Menu

Film star Kathleen Turner teaches masterclass at TheatreVCU

Featured photo

Screen and stage star and director Kathleen Turner visited Virginia Commonwealth University Monday to teach a rare masterclass for Department of Theatre students.

Eight students were chosen to perform monologues for the actress, who said she advocates practical acting, which means “shut up and do it.”

“It was a lot of nerves and anxiety coming up the last couple of weeks,” said Mikayla Bartholomew, who performed a monologue from “pen/man/ship” by Christina Anderson. “And then I was like, ‘You know what? Just go up there and do it. She’s here to see and work with you, she's not going to be like, ‘You suck. You’re terrible.’ She's going to give you things to work with,’ and that’s what I was looking for.”

Turner graciously took the time to come to Richmond from Washington, D.C., where she is starring in “The Year of Magical Thinking” at Arena Stage, according to David Leong, a professor at VCU who worked with Turner on a production of “Mother Courage” a few years ago.

“I’m talking a lot these days,” Turner said. “Eight shows a week at an hour 45 is a lot. I usually don’t ever touch a mic, but I’m going to today because I’m supposed to be on vocal rest.”

After one monologue, Turner asked the class if they had been taught to focus on the “netherlands” and in-between space and never at anyone’s eyes, to which the class immediately nodded.

“I hate that,” she said. “We’re all here. Use us. Don’t pretend we’re not here.”

Looking directly at Turner gave Tyler Fauntleroy instant feedback from her facial expressions.

“That kind of fueled me for the rest of the piece,” he said. Fauntleroy performed a monologue from “The Brothers Size” by Tarell Alvin McCraney — something he hasn’t worked on since his sophomore year.
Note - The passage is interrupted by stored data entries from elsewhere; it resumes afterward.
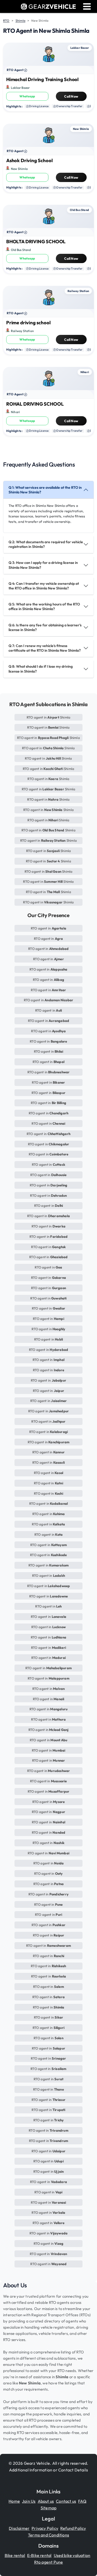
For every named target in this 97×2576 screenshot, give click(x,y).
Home (14, 2501)
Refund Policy (73, 2528)
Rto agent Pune (48, 2562)
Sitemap (48, 2507)
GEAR (52, 6)
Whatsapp (27, 96)
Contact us (66, 2501)
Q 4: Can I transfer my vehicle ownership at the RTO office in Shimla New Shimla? (44, 585)
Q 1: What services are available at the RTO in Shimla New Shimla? (45, 489)
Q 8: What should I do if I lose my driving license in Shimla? (41, 668)
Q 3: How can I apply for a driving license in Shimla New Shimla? (43, 565)
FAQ (82, 2501)
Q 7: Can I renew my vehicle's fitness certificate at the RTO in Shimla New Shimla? (45, 648)
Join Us (28, 2501)
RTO (6, 20)
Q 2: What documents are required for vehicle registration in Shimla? (46, 544)
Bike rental (15, 2555)
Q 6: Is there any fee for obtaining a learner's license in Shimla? (45, 627)
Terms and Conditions (48, 2535)
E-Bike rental (39, 2555)
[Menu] (87, 6)
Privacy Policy (45, 2528)
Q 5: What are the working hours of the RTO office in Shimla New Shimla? (44, 606)
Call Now (71, 96)
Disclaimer (19, 2528)
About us (46, 2501)
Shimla (20, 20)
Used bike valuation (72, 2555)
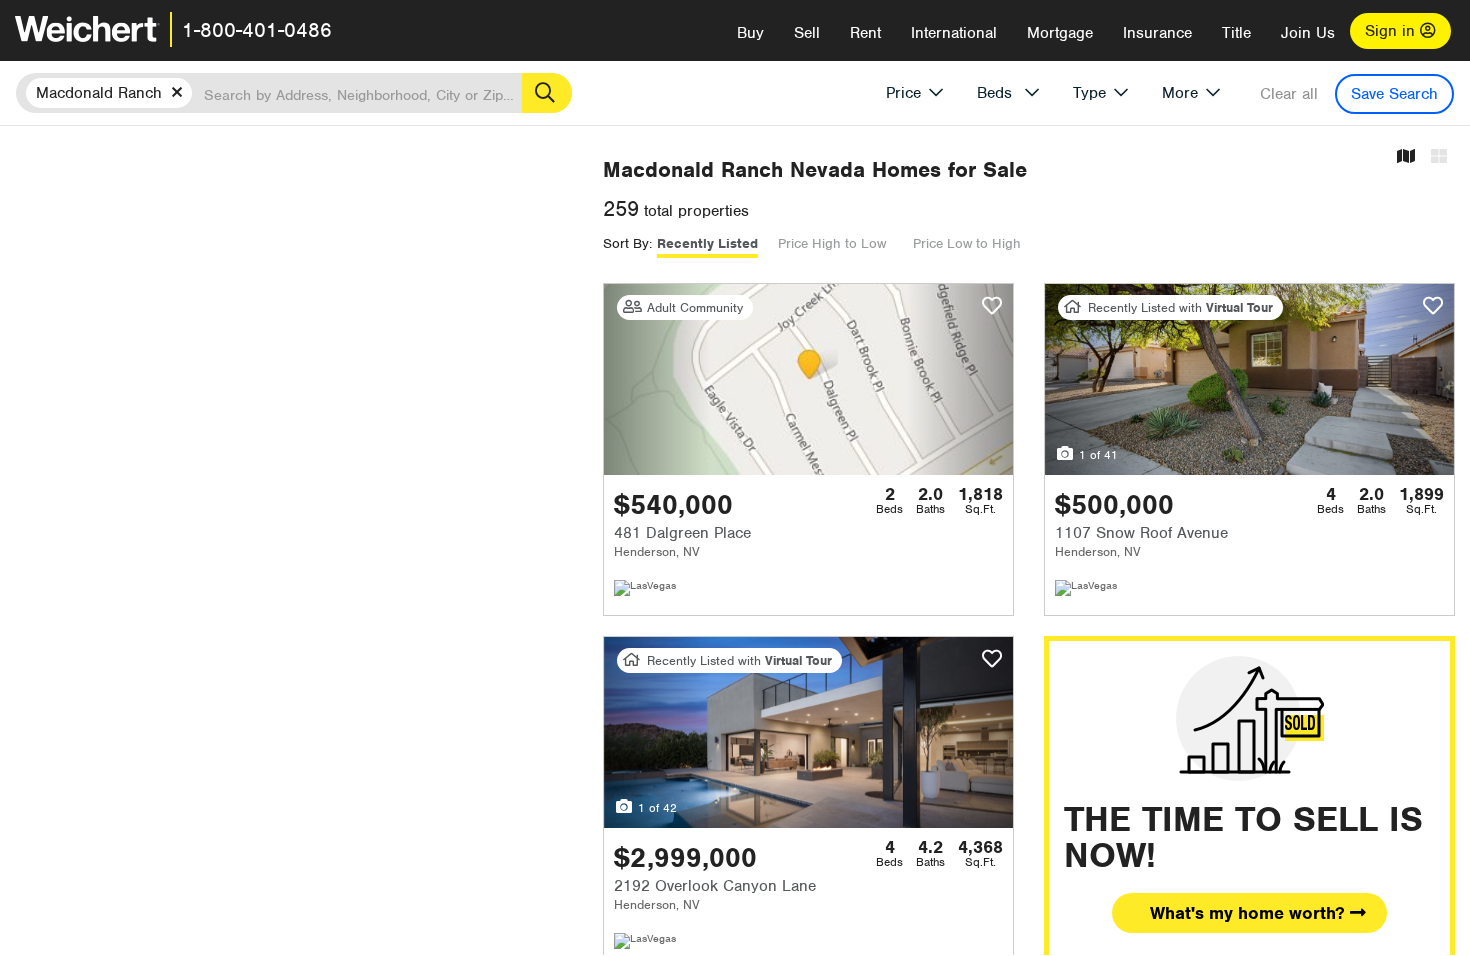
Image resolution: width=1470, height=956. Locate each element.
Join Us (1308, 33)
“Really I had forgotten about it because it had been so long since I had done it, but it’s my favorite,” he said. “It’s something that I feel free-est doing. I have the most fun doing it.

“When you do a monologue for so long, you get stuck in a pattern, and so we’re breaking those patterns. [Turner] gave me the note to start lower and to be exhausted. I struggled with that because sometimes when I felt myself really trying to slip into the exhaustion, it was not what I was used to, what I was comfortable with. Until finally I just let it go and just really let myself go there.”

After preparing a monologue for almost two weeks, Matthew Riley switched his piece at the last minute to Ken’s monologue from “Red” by John Logan, which he thought showcased his acting abilities the best.

“It’s direct and it’s dramatic but it’s also funny,” he said. Performing in front of Turner “was nerve-wracking but awesome. It was once in a lifetime.”

Turner additionally asked the students to move more. “When your body is locked, so is your creativity, so is your imagination,” she said.

Bartholomew loved Turner’s pointers, which enabled her to perform her monologue in a way she had never considered before.

“She was like, ‘You are fine the way you are, let’s just add some stuff to your toolbox and see how that goes,’” Bartholomew said.

As she left, Turner imparted one last piece of advice: “Be great.”